Doğa
Huzur Doğada…
Yüksek apartman dairelerinin içinde, cihazlara bakarak yaşamaya çalışıyoruz. Sanal dünyanın içinde olmayı tercih etmemize rağmen, gerçek bir mutluluk arıyoruz. Aslında mutluluk gökyüzünde, toprakta, denizde…
Bahçeli bir ev, suya doymuş, yeşil bir ortam görür görmez, orada olmanın hayalini kuruyoruz. Saatlerce klavyede olan parmaklarımızın toprağa değsin, beyaz bir ekrana bakarak ağrıttığımız gözlerimiz gökyüzüne doysun, yediğimiz sağlıksız gıdaların yerini organik ürünler doldursun istiyoruz. Hemen bir hayal kuruyoruz!

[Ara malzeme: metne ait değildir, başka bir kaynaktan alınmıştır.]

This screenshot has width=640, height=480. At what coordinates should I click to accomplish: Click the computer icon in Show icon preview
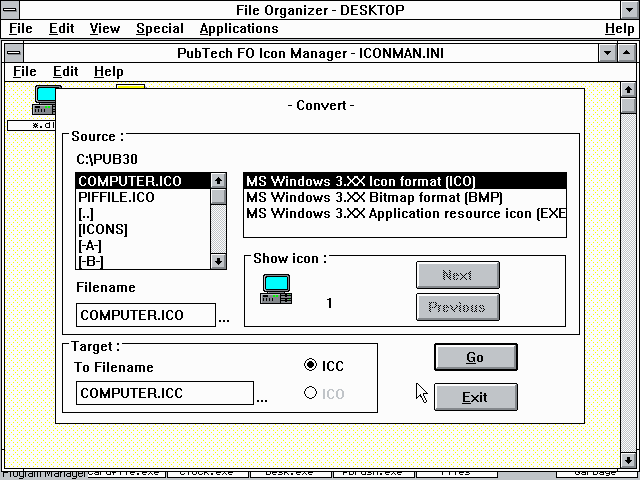point(276,289)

‘’Kendi yetiştirdiğimiz sebzeleri yeriz’’ diyoruz hiç toprağa dokunmamış ellerimizle bahçeyi göstererek.
Güneş yerine cihaz ışığı
Günümüz sürekli bir yerlere, bir şeylere yetişmeye çalışarak geçiyor. Gün sonunda dinlenmeye ihtiyaç duyuyoruz. Bilgisayar, tablet, telefon, televizyon(…) bunlardan ihtiyacımız olan sakinliği alabiliyor muyuz?
Bu dünyadan tamamen kopmak zaten mümkün değil. Hayatın daha güzel, stressiz, enerji dolu geçmesi için önlem alabiliriz.
Güneşin yerini cihaz ışığıyla doldurmaya çalışmaktan vazgeçtiğimiz gün, omuzlarımızda ki yük hafifleyecek.
Nerde o eski günler
Eskiden teknolojiyle olan ilişkimiz çok daha seviyeliydi. Zaman geçtikçe insan ve teknoloji arasındaki ilişki zarar veren bir boyuta geçti. Çocuklar evde atari oynadıktan sonra sokakta misket oynardı. Üstünü kirletir, bundan mutluluk duyardı.
Mutlu olmak belki de bu kadar kolaydı…
Artık gerçek yaşam ve teknoloji arasındaki dengeyi sağlayamaz olduk. Teknolojiyi, hayat şartlarımızı kolaylaştırmak adına kullandığımız zaman bir şeyler yoluna girecektir. Sadece dünya problemlerinin ağrılarını değil, kişisel yorgunluk ve acılarımızı da hafifleteceğiz. Bunu gerçekleştirmek sandığımız kadar zor değil.
Hep birlikte deneyebiliriz.
Büyük şehrin kibri
Gece olduğu zaman ormanın karanlığına karşı kahve içmenin hayalini, şehrin ışıltılı, kalabalık ve gürültülü caddelerine bakarak kuruyoruz. Ağaçların olmadığı, her yerin mağaza olduğu bir yerde huzuru arıyoruz. Kuş seslerini duymaya ihtiyacımız olduğu halde, araba seslerine mecbur kalıyoruz. Herhangi biriyle konuşmamız gerektiği anda, sosyal medyanın içinden çıkamıyoruz.
Mutlu olmak için ayrıca bir şey aramamıza gerek yok. Mutluluk, başını camdan çıkardığımız zaman gözümüzü kamaştıran ışıkta.